Usage > Schema

Table Of Contents

Intro

Schema is the description of fields in a dataset. All and only the fields defined in the schema will be in the output table. That means fields not mentioned in the schema won’t be in the input. There’s an exception of three fields added automatically - see bellow. Fields are defined in the order they are to be in the output table and have three basic common properties:

  • name - the field (column) name
  • type - data type of the field
  • nullable (optional) - flag indicating if the data can contain the value null, if not specified considered set to false

Furthermore, some type can have additional properties. The details of each supported type, their meaning and additional properties will be described in the following chapters.

Thanks to Data Types StructType and ArrayType the fields can be nested – fields within fields.
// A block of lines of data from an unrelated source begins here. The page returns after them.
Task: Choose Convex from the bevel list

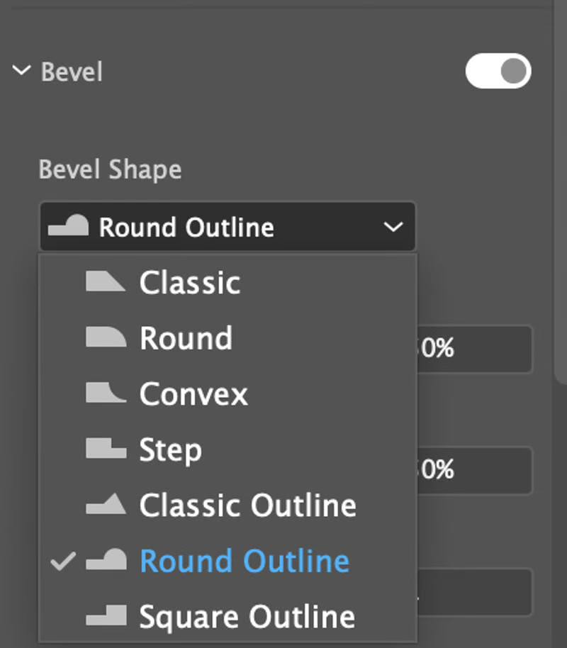Action: [193, 394]
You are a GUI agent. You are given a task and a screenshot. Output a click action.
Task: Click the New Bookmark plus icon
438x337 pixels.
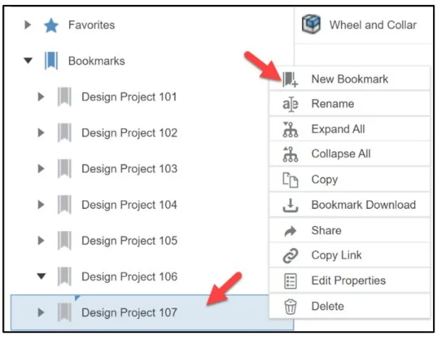click(x=290, y=80)
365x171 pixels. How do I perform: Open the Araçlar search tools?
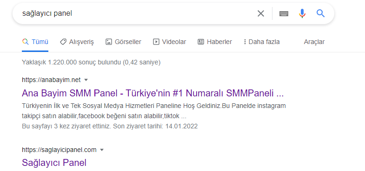click(314, 42)
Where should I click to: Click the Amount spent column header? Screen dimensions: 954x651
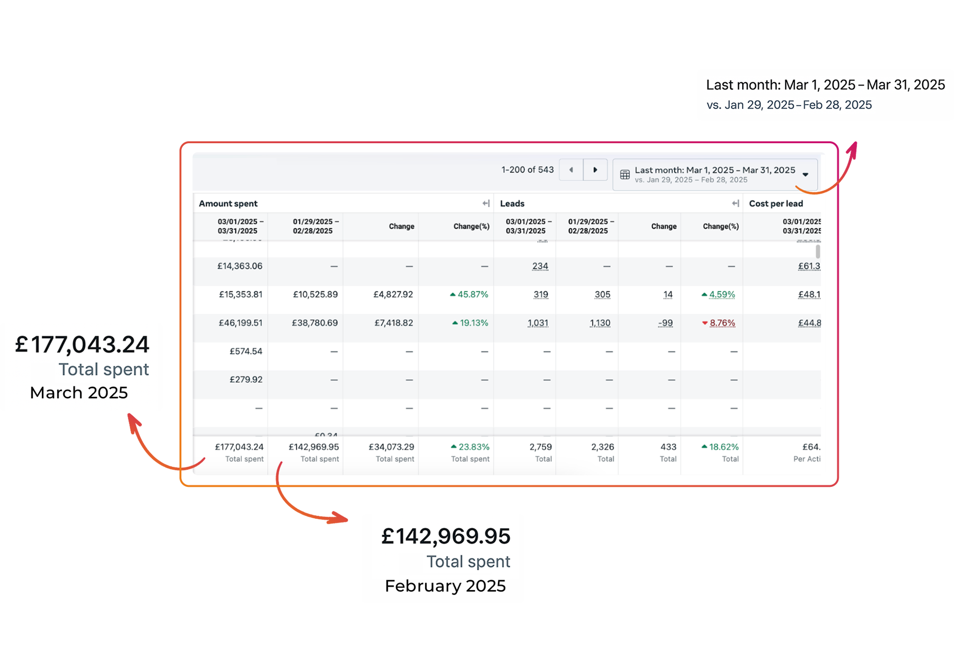(x=228, y=204)
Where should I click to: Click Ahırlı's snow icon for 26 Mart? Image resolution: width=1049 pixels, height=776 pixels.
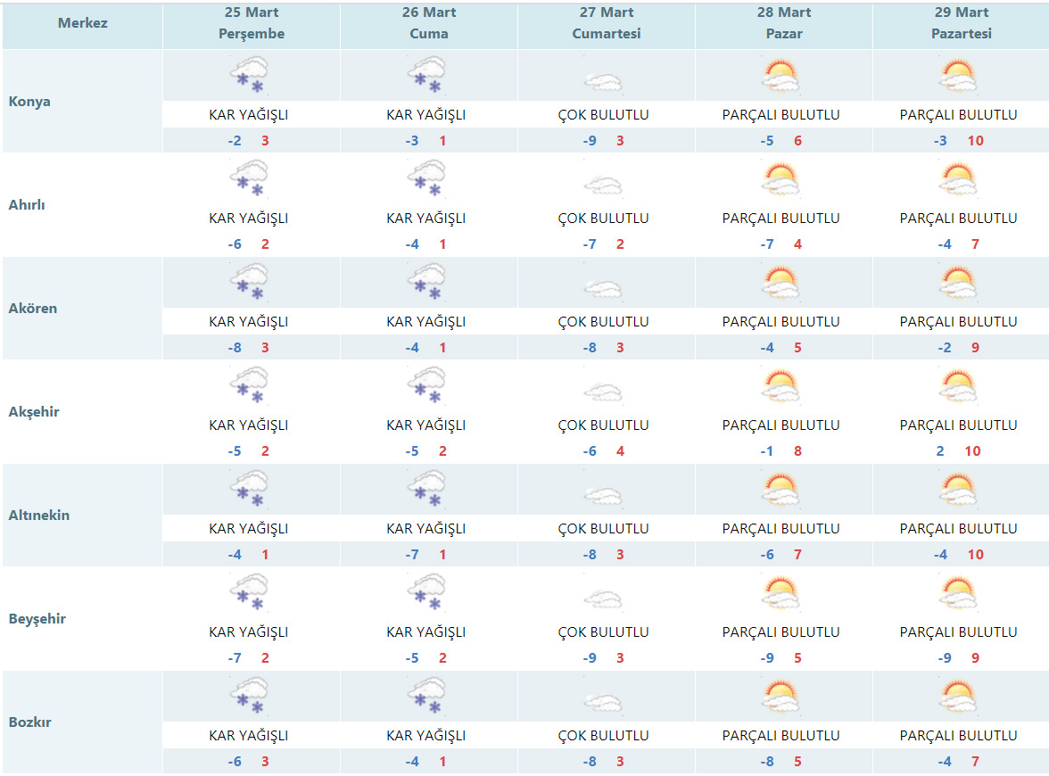point(426,178)
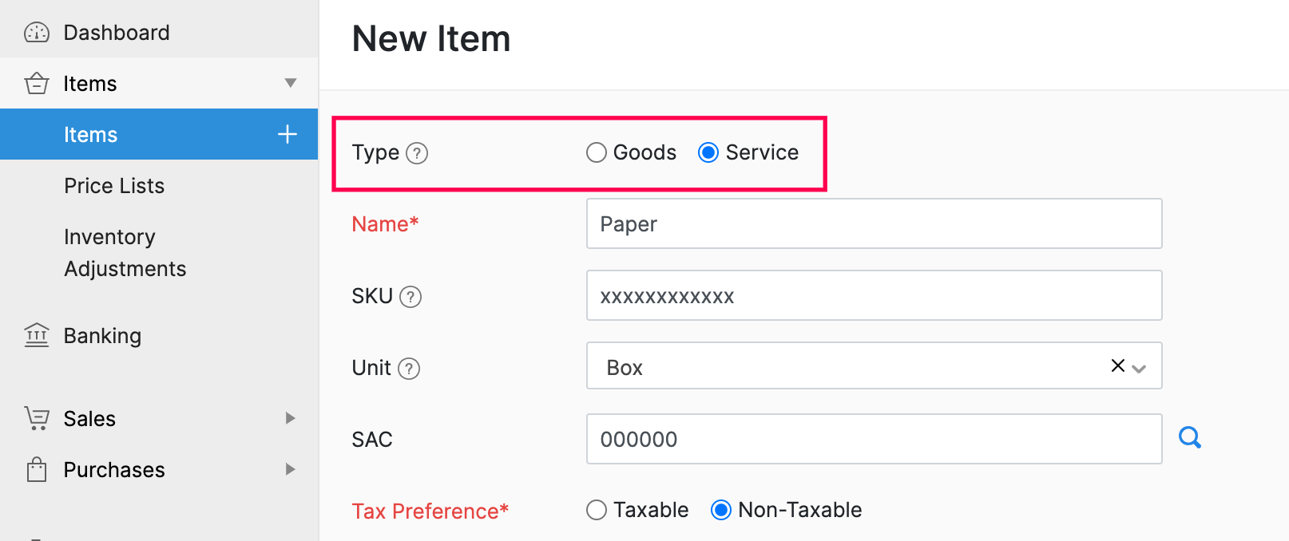The image size is (1289, 541).
Task: Click the Purchases bag icon
Action: coord(37,469)
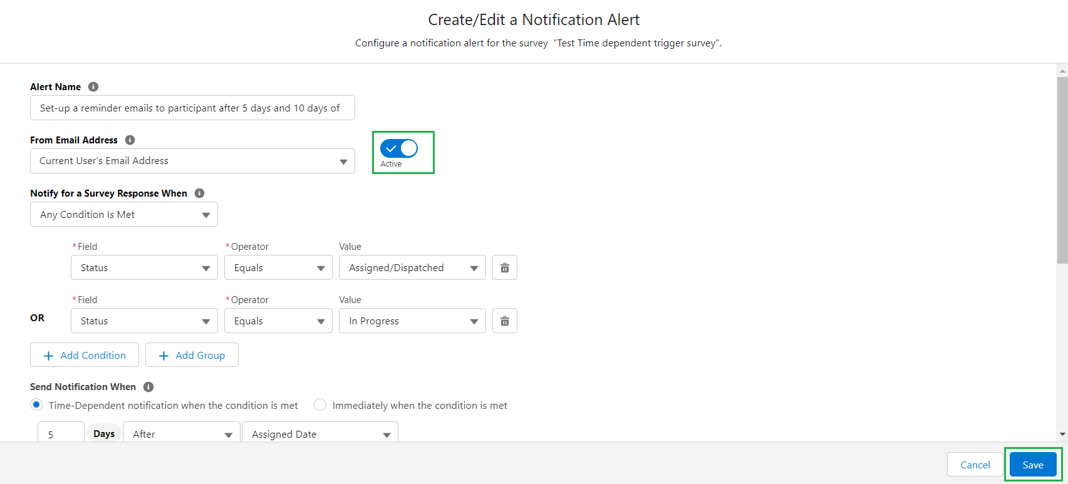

You provide Schema to Standardization in a JSON file:

{
  "type": "struct",
  "fields": [{
      "name": "name",
      "type": "string",
      "nullable": false,
      "metadata": {}
    },
    {
      "name": "surname",
      "type": "string",
      "nullable": false,
      "metadata": {
        "default": "Unknown Surname"
      }
    },
    {
      "name": "hoursWorked",
      "type": {
        "type": "array",
        "elementType": "integer",
        "containsNull": false
      },
      "nullable": false,
      "metadata": {}
    },
    {
      "name": "employeeNumbers",
      "type": {
        "type": "array",
        "elementType": {
          "type": "struct",
          "fields": [{
              "name": "numberType",
              "type": "string",
              "nullable": true,
              "metadata": {}
            },
            {
              "name": "numbers",
              "type": {
                "type": "array",
                "elementType": "integer",
                "containsNull": true
              },
              "nullable": true,
              "metadata": {}
            }
          ]
        },
        "containsNull": true
      },
      "nullable": true,
      "metadata": {}
    },
    {
      "name": "startDate",
      "type": "date",
      "nullable": false,
      "metadata": {
        "pattern": "yyyy-MM-dd"
      }
    },
    {
      "name": "updated",
      "type": "timestamp",
      "nullable": true,
      "metadata": {
        "pattern": "yyyyMMdd.HHmmss"
      }
    }
  ]
}

Example of data adhering to the above schema can be found here.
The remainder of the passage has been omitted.